◆ **Exercise goal**
Write the next part of the news report on Panama's pardon of the four Cuban émigrés, picking up after its final sentence.

◆ **Selected extract**
^^^^^^^^

Panamanian President Mireya Moscoso pardoned the Cuban émigrés just days
before her successor, Martin Torrijos, takes office Tuesday.
Cuban officials on Thursday called it "a repugnant and traitorous act"
and said Ms. Moscoso was "an accomplice and protector" of terrorists.
The four, linked to years of anti-Castro attacks, left Panama by plane
early Thursday and were headed to Miami, according to a Panamanian radio
report that couldn't be immediately confirmed.
Luis Posada Carriles, Gaspar Jiménez, Guillermo Novo and Pedro Remón had
planned to assassinate Mr. Castro at a summit in Panama in 2000,
prosecutors said. In April, they were sentenced to seven to eight years
in prison.
Cuban officials said Thursday they would hold responsible any country
that grants entry to any of the four and allows them to commit further
crimes against Cuba.
Officials also expressed frustration that even as terrorism continues to
capture worldwide attention, many people forget that more than 3,000
people have been killed in attacks against Cuba since the 1959
revolution.
The diplomatic spat may not last long because the incoming president,
son of the late Panamanian ruler Gen. Ricardo Omar Torrijos, is
considered a Castro ally. Even so, Cubans are deeply offended that
Panama freed the four prisoners.
Mr. Posada Carriles, 76, the suspected ringleader of the Panama plot, is
a former CIA operative who was born in Cienfuegos, Cuba. He left the
island soon after Mr. Castro took power and has spent much of his life
trying to topple the socialist revolution.
He was jailed in Venezuela for his alleged role in the 1976 bombing of a
Cuban passenger airliner that killed all 73 people aboard. He denied the
charges, escaped from prison disguised as a priest in 1985 and settled
in El Salvador.

^^^^^^^^

◆ **Extracted information**
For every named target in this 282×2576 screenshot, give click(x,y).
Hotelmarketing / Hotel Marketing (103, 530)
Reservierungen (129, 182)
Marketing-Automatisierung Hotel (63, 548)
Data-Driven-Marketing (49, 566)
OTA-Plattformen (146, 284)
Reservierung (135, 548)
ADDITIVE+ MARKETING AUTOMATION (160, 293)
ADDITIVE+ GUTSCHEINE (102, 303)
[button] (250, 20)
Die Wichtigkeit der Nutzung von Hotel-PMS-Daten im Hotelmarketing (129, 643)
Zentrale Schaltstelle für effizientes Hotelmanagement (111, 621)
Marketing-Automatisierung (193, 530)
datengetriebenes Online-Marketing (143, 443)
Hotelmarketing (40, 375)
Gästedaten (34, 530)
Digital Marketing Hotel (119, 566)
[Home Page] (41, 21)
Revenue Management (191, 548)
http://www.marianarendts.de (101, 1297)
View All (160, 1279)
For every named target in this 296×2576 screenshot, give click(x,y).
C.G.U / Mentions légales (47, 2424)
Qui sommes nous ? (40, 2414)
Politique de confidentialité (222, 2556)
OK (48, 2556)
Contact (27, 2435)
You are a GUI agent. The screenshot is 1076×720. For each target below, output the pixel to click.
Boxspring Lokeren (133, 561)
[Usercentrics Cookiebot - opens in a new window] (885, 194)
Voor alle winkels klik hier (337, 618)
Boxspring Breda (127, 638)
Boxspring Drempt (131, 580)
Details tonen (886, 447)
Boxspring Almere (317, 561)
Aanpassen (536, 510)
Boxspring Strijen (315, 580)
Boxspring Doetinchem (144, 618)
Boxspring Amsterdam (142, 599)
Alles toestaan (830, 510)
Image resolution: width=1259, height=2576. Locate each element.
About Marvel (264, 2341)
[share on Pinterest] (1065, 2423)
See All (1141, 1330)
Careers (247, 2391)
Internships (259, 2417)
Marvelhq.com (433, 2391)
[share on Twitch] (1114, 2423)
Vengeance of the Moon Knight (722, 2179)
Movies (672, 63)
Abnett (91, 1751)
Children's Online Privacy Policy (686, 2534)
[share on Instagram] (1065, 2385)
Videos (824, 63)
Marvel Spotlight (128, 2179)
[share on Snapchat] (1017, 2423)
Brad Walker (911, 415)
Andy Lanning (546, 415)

^^^^^^^^

◆ **Response**
From Central America, Mr. Posada Carriles has admitted, he organized a
string of hotel bombings in Havana that killed an Italian tourist in
1997.
In 1998, he told The New York Times that his efforts were
supported financially by the Cuban American National Foundation, a
powerful lobbying group in Miami. The foundation denied the charge, and
Mr. Posada Carriles later backed off his claims.
In November 2000, he and the three other exiles were arrested in Panama
and accused of plotting to use 30 pounds of explosives to assassinate
Mr. Castro as he spoke to a large crowd.
They were convicted on lesser charges ranging from endangering public
safety to carrying false documents.
Cuban authorities sought the men's extradition, promising they wouldn't
receive the death penalty or jail time of more than 20 years. But the
four remained in Panama, denying the plot and saying they were in the
country to help a Cuban general get political asylum.
All four men are at least 60 years old – "old geezers," as author Saul
Landau once called them. That is why he couldn't understand why they had
brazenly journeyed to Panama to allegedly "whack" the Cuban president
"instead of starting their own anti-Castro AARP chapter."